As you know, there are three main types of filtration. They are mechanical, chemical and biological. And for the filters that are commonly bought in fish stores, they are the over head filters, box filter and the undergravel filters. There are some the sells canister filters, hang over back and some others. These filters have a limited capacity for filter media and we want to make the most of that space and would like to choose the optimal filter media.

So here is my question, what are your criteria in buying filter medias? 

Below are the criteria that I have found to be important.


Surface area per cubic volume
Size of the filter media

I know that a combination of the three main types should be made but I would like to find out the best filter media of each type of filtration.

Just like choosing a car, you have power, fuel consumption and price.

Care to share more criteria?

P.S. This is not market research.  This is a personal research to get the optimal solution


----------



## emc7 (Jul 23, 2005)

You are on the right track. But you really can't talk about media without talking about the filter. So add "suitability" or something like that. Really fine media like floss, diatomaceous earth filters and 'micron' filter pads do a excellent job at catching really small debris, but clog if run with a nice, strong flow rate for any length of time. In a air-driven sponge-filter, you want really fine cells for maximum area. In a power-head driven sponge-filter, the fine foam will collapse. You have more flow, so less surface and more stiffness is optimal. Sand is excellent in a pond-filter, but no good in a hang-on-back with a bottom impeller. 

And there is total volume. In a little filter, you need really efficient media (lots of surface area), but in a huge sump, you can use cheap stuff and still have plenty of filtration. 

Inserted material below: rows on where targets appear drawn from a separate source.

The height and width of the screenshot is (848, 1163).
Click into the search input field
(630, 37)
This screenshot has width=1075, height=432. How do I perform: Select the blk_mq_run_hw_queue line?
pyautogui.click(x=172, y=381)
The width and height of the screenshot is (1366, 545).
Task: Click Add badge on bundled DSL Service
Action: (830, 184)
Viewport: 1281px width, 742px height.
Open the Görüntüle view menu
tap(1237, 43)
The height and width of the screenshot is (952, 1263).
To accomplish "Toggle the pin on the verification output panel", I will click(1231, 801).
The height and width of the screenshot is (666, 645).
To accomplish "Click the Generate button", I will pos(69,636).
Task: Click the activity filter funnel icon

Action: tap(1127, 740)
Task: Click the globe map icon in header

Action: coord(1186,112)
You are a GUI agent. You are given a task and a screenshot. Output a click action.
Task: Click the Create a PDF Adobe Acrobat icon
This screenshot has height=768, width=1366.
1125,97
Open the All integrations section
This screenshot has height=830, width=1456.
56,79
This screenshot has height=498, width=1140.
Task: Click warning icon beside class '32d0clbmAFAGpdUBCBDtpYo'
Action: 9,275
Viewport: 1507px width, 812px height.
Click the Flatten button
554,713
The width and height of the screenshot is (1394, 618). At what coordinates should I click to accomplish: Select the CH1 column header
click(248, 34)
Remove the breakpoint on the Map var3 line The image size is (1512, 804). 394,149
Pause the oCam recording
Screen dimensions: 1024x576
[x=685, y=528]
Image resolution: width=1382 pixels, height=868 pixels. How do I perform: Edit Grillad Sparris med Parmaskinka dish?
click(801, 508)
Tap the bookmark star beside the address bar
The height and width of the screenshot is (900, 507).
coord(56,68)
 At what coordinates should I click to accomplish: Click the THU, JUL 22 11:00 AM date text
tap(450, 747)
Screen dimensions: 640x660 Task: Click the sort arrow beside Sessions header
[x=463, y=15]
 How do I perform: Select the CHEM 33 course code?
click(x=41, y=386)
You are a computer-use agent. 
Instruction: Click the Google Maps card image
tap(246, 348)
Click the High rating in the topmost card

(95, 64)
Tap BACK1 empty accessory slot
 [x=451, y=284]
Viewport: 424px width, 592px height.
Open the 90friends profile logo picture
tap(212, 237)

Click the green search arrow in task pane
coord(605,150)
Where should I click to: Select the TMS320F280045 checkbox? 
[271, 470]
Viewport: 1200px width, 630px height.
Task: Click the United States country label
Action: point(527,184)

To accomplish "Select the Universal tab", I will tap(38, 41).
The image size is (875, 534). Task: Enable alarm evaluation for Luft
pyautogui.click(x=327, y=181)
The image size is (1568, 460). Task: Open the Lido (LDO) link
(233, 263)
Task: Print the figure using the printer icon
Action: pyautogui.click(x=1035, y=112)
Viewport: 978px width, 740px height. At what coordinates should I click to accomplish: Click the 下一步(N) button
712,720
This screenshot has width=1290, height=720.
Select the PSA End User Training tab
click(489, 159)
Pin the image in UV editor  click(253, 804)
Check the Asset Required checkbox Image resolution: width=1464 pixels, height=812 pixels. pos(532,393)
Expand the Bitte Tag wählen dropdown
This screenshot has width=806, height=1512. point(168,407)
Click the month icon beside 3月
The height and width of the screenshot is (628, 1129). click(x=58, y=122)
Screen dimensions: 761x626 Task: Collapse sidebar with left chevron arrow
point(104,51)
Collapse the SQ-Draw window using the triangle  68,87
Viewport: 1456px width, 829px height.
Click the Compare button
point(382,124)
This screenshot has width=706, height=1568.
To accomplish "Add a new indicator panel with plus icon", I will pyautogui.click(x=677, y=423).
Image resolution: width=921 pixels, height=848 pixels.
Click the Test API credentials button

I might add easy of cleaning and time to replacement (affects cost). Can you simple rinse it? Does it need "recharging" or bleaching before it can be reused. Is cleaning it such a pain that you'd rather throw it out. 

The reason there are so many choices is that there are pros and cons to each one. Tell us more about you plans so we can help you optimize you filtration.


----------



## blue_francis14 (Dec 9, 2008)

Hi emc7! Thank you for you input this really helps me alot. Actually, I just wanted to collect data from other aquarist. Like you said, there are pros and cons to each filter media. 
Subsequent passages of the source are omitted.